Raden Wijaya yang diceritakan ke utara tersebut diberi tahu, bahwa
Batara Siwa Buda wafat, karena tentara Daha turun dari selatan, patih
tua juga telah gugur, semua mengikuti jejak batara.
Segera Raden Wijaya kembali, beserta hamba hambanya, berlari lari ke
Tumapel, melakukan pembalasan, tidak berhasil, bahkan terbalik, dikejar,
diburu oleh Kebo Mundarang, Raden Wijaya naik keatas, mengungsi di
Sawah Miring, maksud Kebo Mundarang akan menusuknya dengan tombak, Raden
Wijaya menyepak tanah bekas di tenggala, dada Kebo Mundarang sampai
mulanya penuh lumpur, ia mundur sambil berkata: “Aduh, memang sungguh
dewalah tuanku ini.”
Sekarang Raden Wijaya membagi bagi cawat kain ikat berwarna merah,
diberikan kepada hamba hambanya, masing masing orang mendapat sehelai,
ia bertekad untuk mengamuk.
Yang mendapat bagian, yalah: Sora, Rangga Lawe, Pedang, Dangdi dan Gajah Sora, segera menyerang, banyak orang Daha yang mati.
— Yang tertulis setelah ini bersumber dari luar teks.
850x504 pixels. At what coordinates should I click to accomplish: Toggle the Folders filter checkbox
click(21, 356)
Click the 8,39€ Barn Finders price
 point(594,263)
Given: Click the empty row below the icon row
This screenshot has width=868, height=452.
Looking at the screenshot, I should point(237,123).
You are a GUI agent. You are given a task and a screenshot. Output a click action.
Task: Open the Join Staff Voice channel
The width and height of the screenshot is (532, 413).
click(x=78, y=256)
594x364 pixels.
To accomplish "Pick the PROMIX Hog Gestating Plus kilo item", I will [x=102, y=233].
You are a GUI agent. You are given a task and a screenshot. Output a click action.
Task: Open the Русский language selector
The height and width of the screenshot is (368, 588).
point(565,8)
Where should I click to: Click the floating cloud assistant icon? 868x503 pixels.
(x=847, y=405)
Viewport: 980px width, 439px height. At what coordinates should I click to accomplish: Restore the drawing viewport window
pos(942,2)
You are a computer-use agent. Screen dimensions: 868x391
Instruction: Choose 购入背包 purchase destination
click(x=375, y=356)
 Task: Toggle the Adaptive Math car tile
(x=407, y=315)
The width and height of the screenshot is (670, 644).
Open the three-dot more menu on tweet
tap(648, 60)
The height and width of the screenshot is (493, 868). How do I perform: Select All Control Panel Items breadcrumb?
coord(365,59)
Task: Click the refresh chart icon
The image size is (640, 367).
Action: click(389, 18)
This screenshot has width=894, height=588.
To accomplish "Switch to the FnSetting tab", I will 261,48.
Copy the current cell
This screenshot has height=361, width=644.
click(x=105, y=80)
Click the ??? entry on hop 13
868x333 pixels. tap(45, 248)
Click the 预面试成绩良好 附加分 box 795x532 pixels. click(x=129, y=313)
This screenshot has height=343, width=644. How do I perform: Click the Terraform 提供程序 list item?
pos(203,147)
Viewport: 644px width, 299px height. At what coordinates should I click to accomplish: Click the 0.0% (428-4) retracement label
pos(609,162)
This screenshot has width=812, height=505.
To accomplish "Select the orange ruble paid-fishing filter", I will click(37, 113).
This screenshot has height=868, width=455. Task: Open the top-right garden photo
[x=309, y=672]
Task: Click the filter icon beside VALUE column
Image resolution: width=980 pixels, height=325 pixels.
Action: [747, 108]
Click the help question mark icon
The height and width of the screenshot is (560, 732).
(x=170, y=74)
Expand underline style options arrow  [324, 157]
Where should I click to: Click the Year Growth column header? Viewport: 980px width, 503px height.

Kata Sora: “Sekarang ini, tuan, hendaknyalah menyerang, sekarang baik kesempatan dan saatnya.”
Raden Wijaya lekas lekas menyerang, semakin banyak orang Daha yang mati, mereka lalu mundur, diliputi malam, akhirnya berkubu.
Pada waktu sunyi orang telah tidur, dikejar dan diamuk lagi oleh Raden
Wijaya, sekarang orang orang Daha bubar, banyak yang tertusuk oleh
tombak temannya sendiri, repotlah orang prang Daha itu larinya.
Batara Siwa Buda mempunyai dua orang anak perempuan, mereka ini akan
dikawinkan dengan Raden Wijaya, demikianlah maksud Batara Siwa Buda itu,
kedua duanya ditawan oleh orang Daha, puteri yang muda berpisah dengan
puteri yang tua, tidak menjadi satu arah larinya, berhubung dengan
kerepotan orang Daha, disebabkan Raden Wijaya mengamuk itu.
Pada waktu malam tampak api unggun orang Daha bernyala dan oleh Raden
Wijaya, yang segera dikenal, bahwa itu adalah puteri yang tua. Lekas
lekaslah diambil oleh Raden Wijaya, lalu berkata: “Nah, Sora, marilah
mendesak mengamuk lagi, agar dapat bertemu dengan puteri muda.”
Sora berkata: “Janganlah tuan, bukankah adik tuan yang tua sudah tuan temukan, berapakah jumlah hamba tuanku sekarang ini.”
Jawab Raden Wijaya: “Justru karena itu.”
Maka Sora berkata lagi: “Lebih baik tuanku mundur saja, karena kalau
memaksa mengamuk, seandainya berhasil itu baik, kalau adik tuanku yang
muda dapat ditemukan, kalau tidak dapat ditemukan, kita akan seperti
anai anai menyentuh pelita.”
Sekarang mereka mundur, puteri bangsawan didukung, semalam malaman
mereka berjalan ke utara, keesokan harinya dikejar oleh orang Daha,
terkejar disebelah selatan Talaga Pager.
Orang orangnya ganti berganti tinggal dibelakang, untuk berperang, menghentikan orang Daha.
Gajah Pagon kena tombak tembus pahanya, tetapi masih dapat berjalan.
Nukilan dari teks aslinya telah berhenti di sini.